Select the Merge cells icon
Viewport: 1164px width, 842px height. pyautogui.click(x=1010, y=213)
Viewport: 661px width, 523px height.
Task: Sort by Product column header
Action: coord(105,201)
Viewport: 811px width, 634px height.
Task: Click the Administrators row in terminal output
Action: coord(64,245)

----------

▶ **ASSIGNMENT**
Without altering a single word, set down all the entries again.

▶ **EXERCISE RESPONSE**
Select the Merge cells icon
Viewport: 1164px width, 842px height. pyautogui.click(x=1010, y=213)
Viewport: 661px width, 523px height.
Task: Sort by Product column header
Action: coord(105,201)
Viewport: 811px width, 634px height.
Task: Click the Administrators row in terminal output
Action: coord(64,245)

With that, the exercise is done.